Roberts, quien compareció ante el tribunal el viernes con las muñecas y los pies esposados, habló con la jueza federal Rebecca Goodgame Ebinger durante casi media hora. Suplicó clemencia, reconociendo que su dedicación a la enseñanza de miles de niños y sus logros no justificaban su mala decisión ni su falta ética, y afirmó saber que había decepcionado a muchas personas, incluidos niños.
Roberts se secó las lágrimas mientras describía una carta que recibió de un alumno de segundo grado de Des Moines.
“Me arrepiento de lo que he hecho cada día”, dijo Roberts.
Sus abogados propusieron que se le impusiera libertad condicional para facilitar su expulsión de Estados Unidos, pero la fiscalía argumentó que su probable deportación no debía ser un factor determinante. Solicitaron una condena de tres años, la pena máxima contemplada en las directrices de sentencia.
Al explicar su decisión, Ebinger afirmó que Roberts mintió a sabiendas sobre su ciudadanía para obtener un puesto de gran confianza y que no se trató de un desliz ético aislado. Si bien calificó las decenas de cartas de apoyo presentadas en su nombre como contundentes y atenuantes, declaró que la libertad condicional no era una sentencia suficiente.
El viernes, también estuvieron presentes en la sala del tribunal la esposa, amigos y colegas de Roberts, entre ellos Nicole Price, consultora educativa con quien Roberts trabajó durante años. El distrito escolar público de Des Moines declaró el mes pasado que revisó su política de conflicto de intereses tras una auditoría que reveló que Roberts adjudicó contratos del distrito a la consultora de Price, para la cual trabajaba. Esta revisión confirmó los hallazgos publicados inicialmente por Associated Press semanas después de que agentes federales de inmigración lo detuvieran.
Roberts se encontraba en el vehículo oficial de su escuela cuando los agentes lo detuvieron el 26 de septiembre en una operación del Servicio de Inmigración y Control de Aduanas (ICE). Presuntamente huyó antes de ser localizado con la ayuda de la policía estatal. Las autoridades informaron que se encontró una pistola cargada envuelta en una toalla debajo del asiento y 3,000 dólares en efectivo en el vehículo. Durante el registro de su domicilio, se recuperaron otras tres armas.

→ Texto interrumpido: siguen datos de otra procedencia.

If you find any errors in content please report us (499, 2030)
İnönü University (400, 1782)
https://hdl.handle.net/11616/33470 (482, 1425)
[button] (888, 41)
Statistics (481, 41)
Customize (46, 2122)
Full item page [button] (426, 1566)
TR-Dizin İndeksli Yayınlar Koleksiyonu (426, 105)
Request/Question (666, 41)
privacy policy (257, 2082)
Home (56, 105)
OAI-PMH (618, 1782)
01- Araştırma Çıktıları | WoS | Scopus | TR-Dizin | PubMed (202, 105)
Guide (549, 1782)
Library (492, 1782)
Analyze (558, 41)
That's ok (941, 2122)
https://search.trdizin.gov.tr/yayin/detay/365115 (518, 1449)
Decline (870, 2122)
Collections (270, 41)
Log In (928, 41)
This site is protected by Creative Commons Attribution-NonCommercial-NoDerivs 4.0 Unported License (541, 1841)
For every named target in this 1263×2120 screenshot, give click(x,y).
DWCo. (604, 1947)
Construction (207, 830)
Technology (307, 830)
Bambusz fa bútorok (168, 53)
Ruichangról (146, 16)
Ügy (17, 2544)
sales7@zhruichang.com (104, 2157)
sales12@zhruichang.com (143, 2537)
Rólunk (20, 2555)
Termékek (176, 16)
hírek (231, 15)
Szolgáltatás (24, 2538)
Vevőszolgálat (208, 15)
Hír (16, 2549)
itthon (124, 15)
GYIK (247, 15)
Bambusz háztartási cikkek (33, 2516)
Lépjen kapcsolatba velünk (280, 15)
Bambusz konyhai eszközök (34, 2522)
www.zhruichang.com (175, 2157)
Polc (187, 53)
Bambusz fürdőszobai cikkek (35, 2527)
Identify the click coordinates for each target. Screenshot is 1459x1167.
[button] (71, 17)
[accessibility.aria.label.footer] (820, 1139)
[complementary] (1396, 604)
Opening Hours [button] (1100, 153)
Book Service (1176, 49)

Los abogados de Roberts afirmaron que se le negó la residencia permanente legal tras casarse con una ciudadana estadounidense porque no había declarado en su solicitud que había sido arrestado. Él argumentó que no creía necesario hacerlo, ya que los cargos en su contra habían sido retirados.
“Si bien el Dr. Roberts intentó regularizar su situación tres veces más, este error inicial selló su destino”, escribieron sus abogados en un documento. “Durante los siguientes 24 años, esta denegación de regularización persiguió al Dr. Roberts como un fantasma, arruinando finalmente su vida y su carrera profesional”.